What’s the point of the blame? Who does it serve?
My ex husband was a prolific cheater. I didn’t blame the women. They’re not the ones who took vows with me. They owed me nothing. If it hadn’t been them, it would’ve been someone else.
If there’s blame to be assigned, it goes to him. 100%
No blame for them.
The other person I did blame was myself. 100%. There were a lot of obvious signs that I willfully ignored for my own self-serving, albeit legitimate, reasons. I “found out” about his trysts when it was convenient for me and never looked back.
The truth is that I was complacent in his lies for a long time because they worked for me. I didn’t want the discomfort of leaving the relationship with no property, no job, and four kids. Sounds reasonable, right? Justifiable? Sure. But I wasn’t able to change anything until I got over my fear, took responsibility…and left.
He couldn’t cheat on me anymore if I was no longer his wife. It was up to me to ensure that. No one was going to do it for me and he sure as hell wasn’t going to quit cheating.
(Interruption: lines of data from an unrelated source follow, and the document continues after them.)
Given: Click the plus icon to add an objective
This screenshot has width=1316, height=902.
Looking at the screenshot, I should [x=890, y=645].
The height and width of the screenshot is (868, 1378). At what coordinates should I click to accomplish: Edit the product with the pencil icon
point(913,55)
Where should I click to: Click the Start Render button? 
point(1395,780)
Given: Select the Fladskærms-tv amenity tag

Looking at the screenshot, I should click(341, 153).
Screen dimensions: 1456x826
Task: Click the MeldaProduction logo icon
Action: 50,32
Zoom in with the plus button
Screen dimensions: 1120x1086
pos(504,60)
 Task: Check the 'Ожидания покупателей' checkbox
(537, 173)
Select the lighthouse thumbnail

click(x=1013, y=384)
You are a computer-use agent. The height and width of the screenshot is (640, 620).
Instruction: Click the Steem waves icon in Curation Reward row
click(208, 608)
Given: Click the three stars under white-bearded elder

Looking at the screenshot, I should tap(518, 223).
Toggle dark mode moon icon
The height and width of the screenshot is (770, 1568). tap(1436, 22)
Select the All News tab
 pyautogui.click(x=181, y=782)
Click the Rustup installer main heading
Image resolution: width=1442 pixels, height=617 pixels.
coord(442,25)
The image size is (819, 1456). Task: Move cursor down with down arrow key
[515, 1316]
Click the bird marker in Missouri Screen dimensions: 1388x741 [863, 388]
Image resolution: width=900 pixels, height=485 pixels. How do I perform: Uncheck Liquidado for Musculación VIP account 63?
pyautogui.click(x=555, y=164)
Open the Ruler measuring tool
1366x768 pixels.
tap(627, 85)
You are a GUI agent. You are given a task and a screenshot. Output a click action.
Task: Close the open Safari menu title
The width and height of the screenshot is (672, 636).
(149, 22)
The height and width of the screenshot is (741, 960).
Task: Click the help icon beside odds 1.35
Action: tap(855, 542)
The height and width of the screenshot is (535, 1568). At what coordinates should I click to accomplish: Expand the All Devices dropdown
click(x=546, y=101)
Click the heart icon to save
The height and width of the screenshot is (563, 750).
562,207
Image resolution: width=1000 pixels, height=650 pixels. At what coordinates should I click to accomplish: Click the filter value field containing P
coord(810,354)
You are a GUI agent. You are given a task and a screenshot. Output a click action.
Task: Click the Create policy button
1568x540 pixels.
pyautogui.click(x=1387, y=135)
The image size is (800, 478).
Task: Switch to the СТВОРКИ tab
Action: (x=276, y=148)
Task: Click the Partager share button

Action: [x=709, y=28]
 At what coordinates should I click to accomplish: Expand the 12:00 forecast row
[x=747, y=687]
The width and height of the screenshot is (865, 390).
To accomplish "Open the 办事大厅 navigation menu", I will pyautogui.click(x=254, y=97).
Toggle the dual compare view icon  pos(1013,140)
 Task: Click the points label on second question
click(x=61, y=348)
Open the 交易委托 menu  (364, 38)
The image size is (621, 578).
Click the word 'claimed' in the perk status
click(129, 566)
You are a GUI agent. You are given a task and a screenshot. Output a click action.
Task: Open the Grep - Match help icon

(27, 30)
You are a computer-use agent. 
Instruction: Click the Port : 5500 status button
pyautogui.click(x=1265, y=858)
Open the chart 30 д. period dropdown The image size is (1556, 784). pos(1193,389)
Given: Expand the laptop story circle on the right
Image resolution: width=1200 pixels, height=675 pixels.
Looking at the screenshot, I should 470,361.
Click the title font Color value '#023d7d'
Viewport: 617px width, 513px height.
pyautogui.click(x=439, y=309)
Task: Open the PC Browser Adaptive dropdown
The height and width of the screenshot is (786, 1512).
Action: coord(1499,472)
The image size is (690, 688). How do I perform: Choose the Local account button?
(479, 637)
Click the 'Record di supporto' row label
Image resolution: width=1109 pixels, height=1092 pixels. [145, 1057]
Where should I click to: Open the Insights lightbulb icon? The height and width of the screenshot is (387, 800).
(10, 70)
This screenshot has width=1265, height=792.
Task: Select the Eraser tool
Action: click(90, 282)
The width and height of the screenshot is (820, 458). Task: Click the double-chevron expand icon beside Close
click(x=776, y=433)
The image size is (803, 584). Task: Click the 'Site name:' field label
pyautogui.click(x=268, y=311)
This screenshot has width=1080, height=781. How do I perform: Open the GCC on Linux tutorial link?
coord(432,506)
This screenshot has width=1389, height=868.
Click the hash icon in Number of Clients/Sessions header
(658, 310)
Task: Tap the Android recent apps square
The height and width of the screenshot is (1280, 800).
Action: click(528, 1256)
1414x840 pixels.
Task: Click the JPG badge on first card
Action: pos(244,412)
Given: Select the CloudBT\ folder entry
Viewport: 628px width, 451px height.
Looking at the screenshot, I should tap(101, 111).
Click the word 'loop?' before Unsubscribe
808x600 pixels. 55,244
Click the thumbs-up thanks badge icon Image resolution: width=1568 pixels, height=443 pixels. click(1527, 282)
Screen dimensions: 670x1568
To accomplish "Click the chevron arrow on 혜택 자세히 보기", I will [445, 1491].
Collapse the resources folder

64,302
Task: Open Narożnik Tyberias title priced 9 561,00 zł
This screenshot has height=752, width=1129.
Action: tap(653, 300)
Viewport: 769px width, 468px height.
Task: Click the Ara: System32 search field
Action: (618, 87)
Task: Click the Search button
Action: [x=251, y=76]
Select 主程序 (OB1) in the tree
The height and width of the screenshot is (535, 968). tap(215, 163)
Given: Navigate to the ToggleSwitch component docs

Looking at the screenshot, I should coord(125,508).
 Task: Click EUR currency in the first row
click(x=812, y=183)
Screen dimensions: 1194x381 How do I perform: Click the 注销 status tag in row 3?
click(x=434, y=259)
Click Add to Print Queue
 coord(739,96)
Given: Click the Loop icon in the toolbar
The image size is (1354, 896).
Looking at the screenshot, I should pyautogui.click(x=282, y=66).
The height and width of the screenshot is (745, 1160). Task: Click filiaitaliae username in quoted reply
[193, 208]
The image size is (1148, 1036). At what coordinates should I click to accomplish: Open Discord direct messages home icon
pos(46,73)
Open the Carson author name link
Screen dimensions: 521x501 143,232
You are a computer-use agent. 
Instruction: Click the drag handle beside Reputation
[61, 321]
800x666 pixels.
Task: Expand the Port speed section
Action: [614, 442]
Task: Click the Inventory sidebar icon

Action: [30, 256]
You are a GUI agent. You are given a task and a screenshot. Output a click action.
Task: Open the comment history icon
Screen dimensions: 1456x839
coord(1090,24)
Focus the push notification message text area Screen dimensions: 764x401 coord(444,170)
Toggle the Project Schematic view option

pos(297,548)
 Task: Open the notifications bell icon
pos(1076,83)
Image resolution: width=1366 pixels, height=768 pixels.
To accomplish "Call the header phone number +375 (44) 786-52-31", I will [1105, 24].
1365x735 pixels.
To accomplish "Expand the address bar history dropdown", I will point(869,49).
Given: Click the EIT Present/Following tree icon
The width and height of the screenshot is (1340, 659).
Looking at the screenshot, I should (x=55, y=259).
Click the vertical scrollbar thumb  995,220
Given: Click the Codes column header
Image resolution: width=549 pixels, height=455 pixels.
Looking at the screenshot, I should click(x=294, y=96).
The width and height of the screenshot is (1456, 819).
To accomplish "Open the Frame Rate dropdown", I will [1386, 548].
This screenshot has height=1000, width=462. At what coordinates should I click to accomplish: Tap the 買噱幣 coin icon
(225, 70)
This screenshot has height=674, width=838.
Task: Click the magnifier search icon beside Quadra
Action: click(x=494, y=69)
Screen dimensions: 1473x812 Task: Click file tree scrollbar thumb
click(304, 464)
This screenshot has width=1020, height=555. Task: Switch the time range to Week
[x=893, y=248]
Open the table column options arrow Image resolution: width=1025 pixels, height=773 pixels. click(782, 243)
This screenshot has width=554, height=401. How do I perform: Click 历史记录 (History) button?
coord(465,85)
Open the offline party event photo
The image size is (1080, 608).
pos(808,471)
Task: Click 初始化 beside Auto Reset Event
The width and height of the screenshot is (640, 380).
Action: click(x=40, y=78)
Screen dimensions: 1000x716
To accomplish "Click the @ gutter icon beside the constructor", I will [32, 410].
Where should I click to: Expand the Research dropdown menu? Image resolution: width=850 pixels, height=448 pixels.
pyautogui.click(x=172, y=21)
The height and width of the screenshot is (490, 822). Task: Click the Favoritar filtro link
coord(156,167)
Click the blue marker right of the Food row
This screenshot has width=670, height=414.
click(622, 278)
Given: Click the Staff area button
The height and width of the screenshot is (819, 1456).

Blame does nothing but feed anger, which is an emotion that tells me I’m doing something wrong. Taking responsibility, however…that’s a useful emotion.
Taking responsibility means that I go back and review my relationship and figure out what I did wrong so that I can learn and not repeat those mistakes in the future. In this case, I married him. Despite red flags. But I wanted babies and a family and so I married a man I thought would never leave because I was so far “out of his league”. I ignore the signs of porn addiction and narcissism.
Of course he cheated. His Cluster B personality disorder aside, I had no desire for him. His touch made me recoil. I still forced myself to have sex with him, but that’s not an adequate replacement for what he craved: to be wanted.
Everyone’s story is different. There are people much further on either end of the victim <— — — ->persecutor scale than my ex and I and all kinds of blinding emotions reside at those poles.
I guess my point is this: assigning blame is pointless because it gets you nowhere. Even if you’re justified in your outrage, nothing changes.
Taking responsibility for our relationship failures, however, is a worthwhile endeavor.